I originally struggled to reproduce stbrumme's results; however, after ensuring that all my executables have correct versions and command line arguments, I am seeing the following:
Code:
compressed no. of tokens
lz4ultra (ver.1.0.0) 41,928,203 10,826,799 (9.23634 bytes/token)
lz4ultra (ver.1.0.1) 41,927,804 10,825,609 (9,23736 bytes/token)
lz4ultra -B7 (ver.1.0.2) 41,913,406 10,824,901 (9.23796 bytes/token)
lz4 -19 -BD --no-frame-crc (ver.1.8.2) 41,913,377 11,025,738 (9.06969 bytes/token)

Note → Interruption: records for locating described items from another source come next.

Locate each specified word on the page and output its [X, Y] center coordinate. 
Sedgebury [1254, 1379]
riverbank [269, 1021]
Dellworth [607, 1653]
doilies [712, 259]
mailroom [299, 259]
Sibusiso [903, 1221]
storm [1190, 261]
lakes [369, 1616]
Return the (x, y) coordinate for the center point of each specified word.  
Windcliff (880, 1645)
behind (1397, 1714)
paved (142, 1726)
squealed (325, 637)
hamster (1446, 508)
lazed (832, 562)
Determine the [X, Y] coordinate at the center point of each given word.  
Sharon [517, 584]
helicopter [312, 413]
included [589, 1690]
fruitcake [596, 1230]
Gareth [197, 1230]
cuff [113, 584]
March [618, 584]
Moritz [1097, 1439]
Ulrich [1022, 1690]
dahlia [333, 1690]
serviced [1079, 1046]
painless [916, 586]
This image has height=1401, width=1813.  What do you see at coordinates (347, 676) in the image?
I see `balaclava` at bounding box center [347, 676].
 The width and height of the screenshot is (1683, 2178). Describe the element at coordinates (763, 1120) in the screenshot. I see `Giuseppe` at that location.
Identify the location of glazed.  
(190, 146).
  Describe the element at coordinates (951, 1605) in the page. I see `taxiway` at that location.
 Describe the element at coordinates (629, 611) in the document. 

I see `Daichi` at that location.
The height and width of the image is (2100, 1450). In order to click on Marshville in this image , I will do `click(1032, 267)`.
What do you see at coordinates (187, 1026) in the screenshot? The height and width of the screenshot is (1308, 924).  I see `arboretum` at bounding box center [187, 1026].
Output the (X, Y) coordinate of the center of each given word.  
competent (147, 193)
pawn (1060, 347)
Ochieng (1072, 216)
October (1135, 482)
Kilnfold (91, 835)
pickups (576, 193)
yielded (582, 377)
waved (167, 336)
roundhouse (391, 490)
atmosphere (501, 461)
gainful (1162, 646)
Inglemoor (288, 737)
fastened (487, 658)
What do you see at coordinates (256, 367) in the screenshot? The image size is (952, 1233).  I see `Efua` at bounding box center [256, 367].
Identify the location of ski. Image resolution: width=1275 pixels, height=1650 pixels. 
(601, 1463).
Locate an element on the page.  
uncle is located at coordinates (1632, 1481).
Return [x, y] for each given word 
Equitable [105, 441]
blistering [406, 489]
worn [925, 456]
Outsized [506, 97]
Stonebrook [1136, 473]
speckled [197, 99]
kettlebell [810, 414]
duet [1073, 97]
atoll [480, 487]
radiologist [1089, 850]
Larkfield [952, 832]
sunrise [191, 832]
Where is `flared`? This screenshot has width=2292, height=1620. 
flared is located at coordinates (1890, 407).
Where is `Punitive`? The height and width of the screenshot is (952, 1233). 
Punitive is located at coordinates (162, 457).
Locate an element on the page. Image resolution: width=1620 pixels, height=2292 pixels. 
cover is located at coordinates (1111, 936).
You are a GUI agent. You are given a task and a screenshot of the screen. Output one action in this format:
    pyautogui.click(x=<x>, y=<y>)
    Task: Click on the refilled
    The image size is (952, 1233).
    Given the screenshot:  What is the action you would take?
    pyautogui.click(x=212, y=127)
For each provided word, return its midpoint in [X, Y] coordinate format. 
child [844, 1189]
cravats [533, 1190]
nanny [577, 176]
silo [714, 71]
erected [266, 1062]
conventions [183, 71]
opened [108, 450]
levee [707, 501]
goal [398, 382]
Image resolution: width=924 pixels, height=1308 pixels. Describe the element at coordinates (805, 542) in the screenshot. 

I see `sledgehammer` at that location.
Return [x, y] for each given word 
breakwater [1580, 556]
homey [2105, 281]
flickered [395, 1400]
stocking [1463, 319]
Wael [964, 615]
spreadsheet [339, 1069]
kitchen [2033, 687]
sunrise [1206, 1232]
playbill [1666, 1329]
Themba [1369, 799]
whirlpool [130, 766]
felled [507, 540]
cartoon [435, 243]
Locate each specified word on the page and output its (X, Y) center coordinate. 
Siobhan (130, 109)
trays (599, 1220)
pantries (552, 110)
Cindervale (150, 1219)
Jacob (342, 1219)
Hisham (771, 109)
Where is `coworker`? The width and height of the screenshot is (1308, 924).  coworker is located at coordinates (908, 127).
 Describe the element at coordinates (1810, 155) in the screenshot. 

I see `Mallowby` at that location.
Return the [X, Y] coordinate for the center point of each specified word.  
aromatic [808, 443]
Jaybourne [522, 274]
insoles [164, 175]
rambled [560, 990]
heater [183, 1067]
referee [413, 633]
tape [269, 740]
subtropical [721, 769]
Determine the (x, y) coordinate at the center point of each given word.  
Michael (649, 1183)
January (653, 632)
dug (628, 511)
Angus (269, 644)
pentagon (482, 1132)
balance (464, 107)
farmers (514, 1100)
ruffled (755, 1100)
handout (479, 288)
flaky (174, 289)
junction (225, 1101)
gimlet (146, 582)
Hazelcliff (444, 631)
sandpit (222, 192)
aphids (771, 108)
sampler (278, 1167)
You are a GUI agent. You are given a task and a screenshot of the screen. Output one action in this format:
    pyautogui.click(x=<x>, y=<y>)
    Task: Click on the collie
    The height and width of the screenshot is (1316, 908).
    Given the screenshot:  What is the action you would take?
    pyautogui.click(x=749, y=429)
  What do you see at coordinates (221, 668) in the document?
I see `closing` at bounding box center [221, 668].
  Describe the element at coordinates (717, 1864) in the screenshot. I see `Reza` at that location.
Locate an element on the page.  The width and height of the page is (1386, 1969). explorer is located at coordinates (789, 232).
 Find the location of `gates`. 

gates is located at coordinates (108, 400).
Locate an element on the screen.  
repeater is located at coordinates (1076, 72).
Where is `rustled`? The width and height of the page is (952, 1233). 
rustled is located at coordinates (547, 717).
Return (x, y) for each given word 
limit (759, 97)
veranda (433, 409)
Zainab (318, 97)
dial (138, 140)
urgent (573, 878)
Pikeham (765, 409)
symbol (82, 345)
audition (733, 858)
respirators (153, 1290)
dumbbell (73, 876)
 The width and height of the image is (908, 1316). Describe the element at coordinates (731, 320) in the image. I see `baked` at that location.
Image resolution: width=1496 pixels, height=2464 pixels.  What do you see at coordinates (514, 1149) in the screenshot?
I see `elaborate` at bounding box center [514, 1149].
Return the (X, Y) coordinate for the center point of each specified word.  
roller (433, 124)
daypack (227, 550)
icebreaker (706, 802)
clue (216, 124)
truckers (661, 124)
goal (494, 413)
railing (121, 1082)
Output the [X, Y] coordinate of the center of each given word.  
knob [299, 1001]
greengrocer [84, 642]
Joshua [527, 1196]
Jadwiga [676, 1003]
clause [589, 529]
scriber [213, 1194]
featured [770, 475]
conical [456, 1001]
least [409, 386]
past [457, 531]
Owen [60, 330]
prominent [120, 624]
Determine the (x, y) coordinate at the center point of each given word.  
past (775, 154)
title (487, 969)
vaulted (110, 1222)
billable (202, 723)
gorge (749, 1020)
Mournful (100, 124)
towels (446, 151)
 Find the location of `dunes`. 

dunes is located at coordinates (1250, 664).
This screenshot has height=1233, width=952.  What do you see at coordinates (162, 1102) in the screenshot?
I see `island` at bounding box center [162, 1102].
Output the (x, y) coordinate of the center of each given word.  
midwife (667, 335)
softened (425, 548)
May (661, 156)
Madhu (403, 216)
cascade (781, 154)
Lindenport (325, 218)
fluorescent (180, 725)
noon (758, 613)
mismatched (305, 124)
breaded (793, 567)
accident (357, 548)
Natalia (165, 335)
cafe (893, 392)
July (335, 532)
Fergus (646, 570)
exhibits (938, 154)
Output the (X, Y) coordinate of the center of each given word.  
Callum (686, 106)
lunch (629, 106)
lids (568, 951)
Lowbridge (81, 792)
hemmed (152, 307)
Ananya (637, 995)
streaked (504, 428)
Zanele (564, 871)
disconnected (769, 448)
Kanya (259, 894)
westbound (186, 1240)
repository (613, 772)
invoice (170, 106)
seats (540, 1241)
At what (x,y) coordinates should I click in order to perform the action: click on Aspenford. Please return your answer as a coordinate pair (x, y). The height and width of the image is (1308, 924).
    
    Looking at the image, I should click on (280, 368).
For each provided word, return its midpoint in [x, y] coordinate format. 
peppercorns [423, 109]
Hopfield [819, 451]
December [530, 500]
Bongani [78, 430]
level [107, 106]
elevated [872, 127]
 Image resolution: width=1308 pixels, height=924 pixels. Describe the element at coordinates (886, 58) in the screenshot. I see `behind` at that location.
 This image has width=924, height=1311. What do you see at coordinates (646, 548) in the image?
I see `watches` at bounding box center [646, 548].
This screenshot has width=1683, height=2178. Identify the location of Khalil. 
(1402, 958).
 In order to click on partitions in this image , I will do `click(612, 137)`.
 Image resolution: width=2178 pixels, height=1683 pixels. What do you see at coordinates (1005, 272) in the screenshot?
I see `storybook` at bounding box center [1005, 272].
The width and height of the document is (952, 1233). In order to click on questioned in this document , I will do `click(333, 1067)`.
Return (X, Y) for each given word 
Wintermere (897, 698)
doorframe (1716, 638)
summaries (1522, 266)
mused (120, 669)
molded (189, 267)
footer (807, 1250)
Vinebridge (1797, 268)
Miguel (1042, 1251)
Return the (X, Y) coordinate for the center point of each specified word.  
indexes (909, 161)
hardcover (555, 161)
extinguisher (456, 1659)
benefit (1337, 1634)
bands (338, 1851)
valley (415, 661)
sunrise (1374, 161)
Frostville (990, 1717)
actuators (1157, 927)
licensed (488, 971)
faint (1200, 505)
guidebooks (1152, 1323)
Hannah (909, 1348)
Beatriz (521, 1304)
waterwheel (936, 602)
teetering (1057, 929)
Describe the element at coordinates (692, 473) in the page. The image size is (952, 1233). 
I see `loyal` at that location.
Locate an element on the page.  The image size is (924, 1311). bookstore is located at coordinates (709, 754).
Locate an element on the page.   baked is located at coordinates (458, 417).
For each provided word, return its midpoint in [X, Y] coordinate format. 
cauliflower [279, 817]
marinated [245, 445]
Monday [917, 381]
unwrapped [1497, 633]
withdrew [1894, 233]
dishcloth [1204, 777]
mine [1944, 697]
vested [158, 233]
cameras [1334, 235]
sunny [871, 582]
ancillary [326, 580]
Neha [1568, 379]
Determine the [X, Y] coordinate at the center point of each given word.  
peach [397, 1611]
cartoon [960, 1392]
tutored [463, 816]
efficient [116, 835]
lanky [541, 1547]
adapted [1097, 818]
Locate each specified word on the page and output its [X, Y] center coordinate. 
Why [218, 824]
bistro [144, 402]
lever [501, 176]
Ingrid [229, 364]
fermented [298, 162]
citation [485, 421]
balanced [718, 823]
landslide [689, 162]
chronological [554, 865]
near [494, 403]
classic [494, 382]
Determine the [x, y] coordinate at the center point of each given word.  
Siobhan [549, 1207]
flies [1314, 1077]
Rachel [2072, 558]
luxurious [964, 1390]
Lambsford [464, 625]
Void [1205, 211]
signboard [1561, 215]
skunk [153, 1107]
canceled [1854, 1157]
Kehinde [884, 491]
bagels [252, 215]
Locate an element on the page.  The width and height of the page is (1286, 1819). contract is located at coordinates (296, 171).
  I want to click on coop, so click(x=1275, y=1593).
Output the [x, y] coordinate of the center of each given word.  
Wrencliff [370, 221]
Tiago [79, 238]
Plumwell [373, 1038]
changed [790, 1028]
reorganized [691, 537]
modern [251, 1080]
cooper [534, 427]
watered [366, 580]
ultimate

lz4 -19 -BD --no-frame-crc (ver.1.8.3) 41,913,377 11,025,738 (9.06969 bytes/token) - basically, identical to 1.8.2
lz4 -19 -BD --no-frame-crc --favor-decSpeed (ver.1.8.3)
42,298,381 10,547,798 (9.48065 bytes/token)
smallz4 -9 (ver.1.3) 41,913,367 10,753,325 (9.29945 bytes/token)
I am unsure why lz4ultra produces quite as many tokens on enwik8 (in my tests on small files <64K, lz4ultra tends to produce much fewer tokens than smallz4). We will be looking into this together with emarty.
How does smallz4 ends up with a preference for fewer tokens? Do you already have a mechanism for consistent resolution of ties in place?